Some output results:    • Although useful, this does not answer his question. – Victor Oct 19 '16 at 15:13
• @Victor Thanks for your comment, I updated my answer. – ahmadhanb Oct 20 '16 at 3:18
• this works in your example (and his), since the sides of the keymap/grid are regular. If they were not straight it would not work since the number to add or subtract (6 in your example) would vary depending on the atlas page you are on. – Victor Oct 20 '16 at 8:56
• I agree with you. If the grid is not regular the process will be more complicated. But since he wants to apply it on a regular grid the method applied in my suggested solution will work. – ahmadhanb Oct 20 '16 at 9:02
• just noting the fact, in case you have another good idea! Especially since my grid is not regular! – Victor Oct 20 '16 at 9:50

This solution will work for rectangular grids and it's automatic (should work for any scenario without adjusting anything manually).
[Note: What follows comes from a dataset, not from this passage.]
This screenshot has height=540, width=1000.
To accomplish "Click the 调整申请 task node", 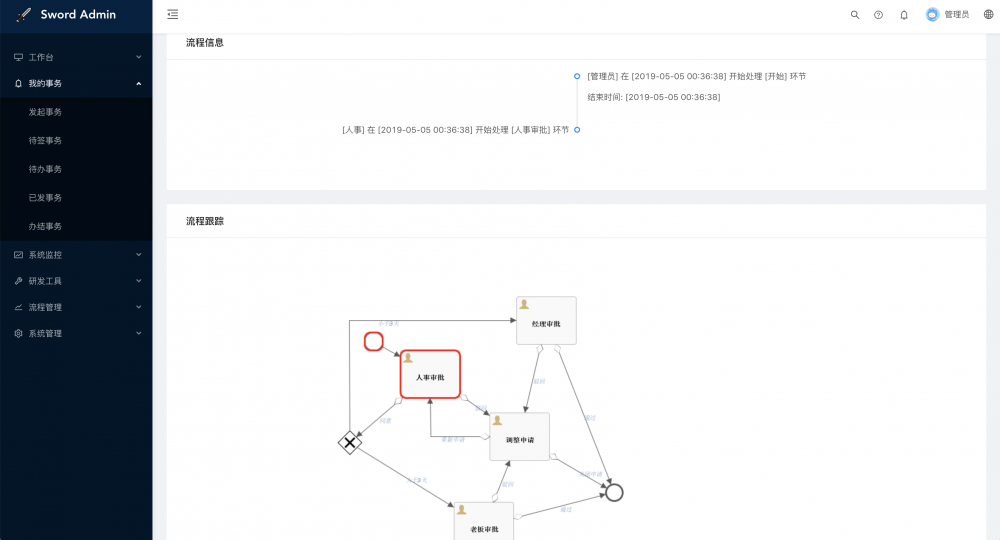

Let's assume you have a grid with page numbers. You can run my Processing script selecting the grid layer and its page number field as parameters. The script creates four fields (`right, left, above, below`) in the grid layer and calculates the corresponding neighbor page id for each grid cell. Then you can use your expressions (e.g., `[% if( "left" is not NULL, 'to page' || "left", "" ) %]`) to show neighbor page labels.

Just add my repository (https://github.com/gacarrillor/QGIS-Resources.git) from QGIS Resource Sharing plugin and install the script:  How it works

The script determines the relation (right, left, above, or below) by comparing bounding boxes coordinates from both the current grid cell and each intersecting cell. It turns out that for each relation, one of the coordinates is missing.

If the relation is `above`, the missing coordinate is `yMin`, i.e., all other 3 coordinates from current grid cell's bounding box will be present in the above cell's bounding box. Remember that QGIS bounding boxes are defined in this order: `[xMin, yMin, xMax, yMax]`.

For a numeric example let's take rectangles with sides of length 1. Say current cell's bounding box is defined as `bbox1=[0,0,1,1]`. The above cell's bounding box would be defined as `bbox2=[0,1,1,2]`. X coordinates from bbox1 are present in bbox2, whereas bbox1's `yMin` is missing in Y coordinates of bbox2.

We can define our 4 relations in this way (o: present, #: missing):

``````right: [#,o,o,o]
above: [o,#,o,o]
left:  [o,o,#,o]
below: [o,o,o,#]
``````

As you can see, the missing index gives us all information we need.